Problems to work on.
**A.** List every quantity, with its value, that the physics solution substitutes into equation (2).
**B.** What magnetic field strength does the physics solution give as its answer?
**C.** Carry on with the physics solution, starting after its last line.

--- Quoted passage ---

Chapter 26, Problem 42A

To determine

The strength of the electron experience if its path is a circle of radius 5.0 cm.

Answer to Problem 42A

  $\boxed{B=4.53\text{mT}}$ .

Explanation of Solution

Given:

The potential difference is $V=4.5\text{kV}$ .

Radius of the circular path is $r=5.0\text{cm}$ .

Formula used:

The charge to mass ratio of an ion in a mass spectrometer is given by

  $\frac{q}{m}=\frac{2V}{B^2{r}^2}$  ...... (1)

Here, $m,v,q$ and $B$ and $r$ are mass, velocity, charge and magnetic field and radius respectively.

Calculation:

Simplified equation (1) for $B$ ,

  $B=\frac{1}{r}\sqrt{\frac{2mV}{q}}$  ...... (2)

Substitute $5.0\text{cm}$ for $r$ , $4.5\text{kV}$ for $V$ , $9.11\times {10}^{-31}\text{kg}$ for $m$ and $1.60\times {10}^{-19}\text{C}$ for $q$ in equation (2)

--- Data section ---

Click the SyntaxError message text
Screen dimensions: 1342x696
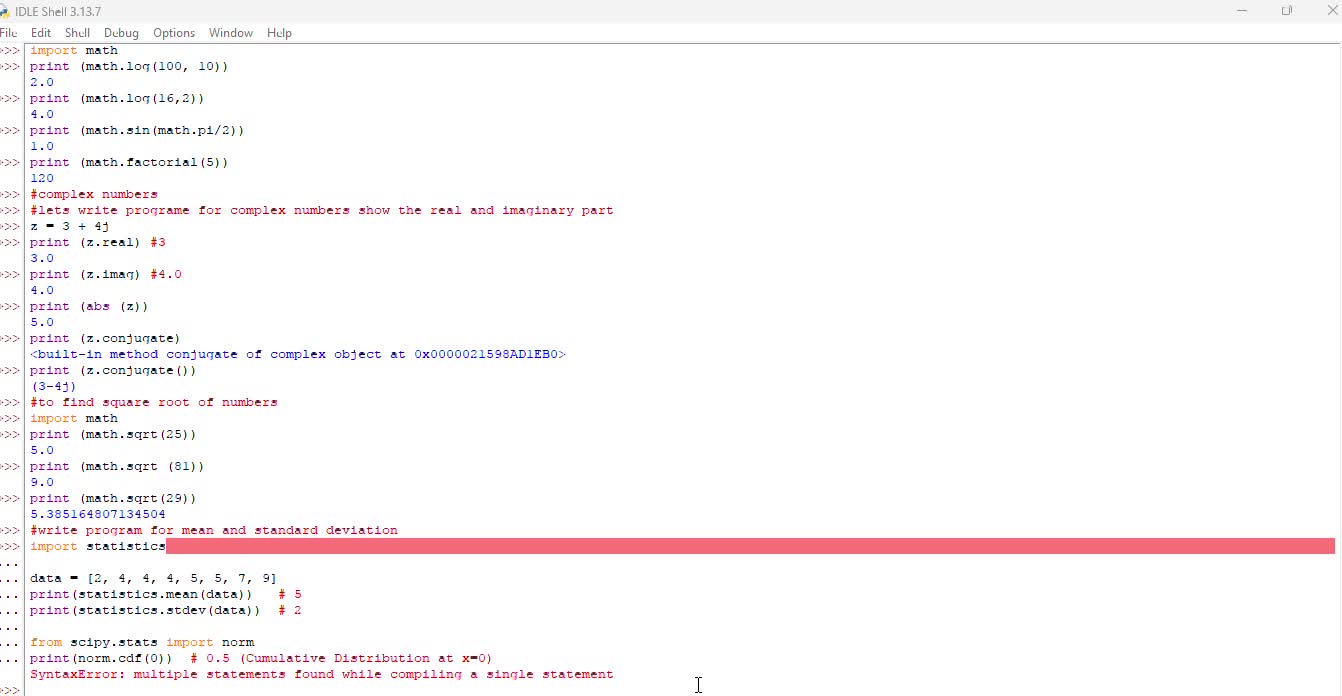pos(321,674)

---
--- Data section ---

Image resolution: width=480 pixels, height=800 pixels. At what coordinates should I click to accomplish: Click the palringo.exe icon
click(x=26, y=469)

---
--- Data section ---

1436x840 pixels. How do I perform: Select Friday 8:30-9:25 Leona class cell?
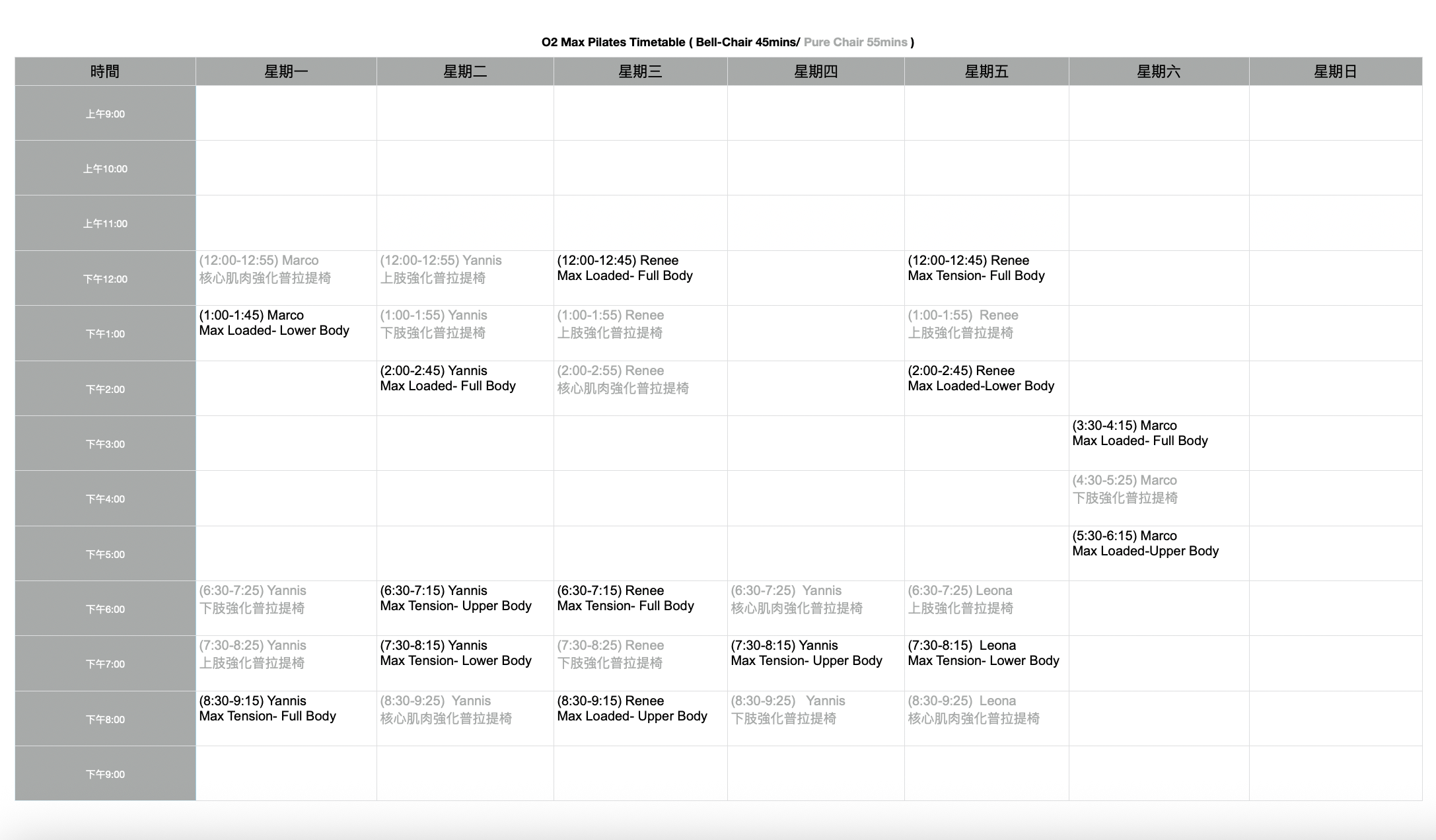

---

Responses to the exercise.
**A.**
r = 5.0 cm
V = 4.5 kV
m = 9.11 × 10^-31 kg
q = 1.60 × 10^-19 C

**B.** 4.53 mT

**C.**
  $\begin{array}{l}B=\frac{1}{r}\sqrt{\frac{2mV}{q}}\\ B=\frac{1}{\left(5.0\text{cm}\right)}\times \sqrt{\frac{2\times 9.11\times {10}^{-31}\text{kg}\times 4.5\text{kV}}{1.60\times {10}^{-19}\text{C}}}\\ B=\frac{1}{\left(5.0\times {10}^{-2}\text{m}\right)}\times \sqrt{\frac{2\times \left(9.11\times {10}^{-31}\text{kg}\right)\times \left(4.5\times {10}^3\text{V}\right)}{\left(1.60\times {10}^{-19}\text{C}\right)}}\\ \boxed{B=4.53\text{mT}}\end{array}$

Conclusion:

Hence, the strength of the magnetic field is $\boxed{B=4.53\text{mT}}$ .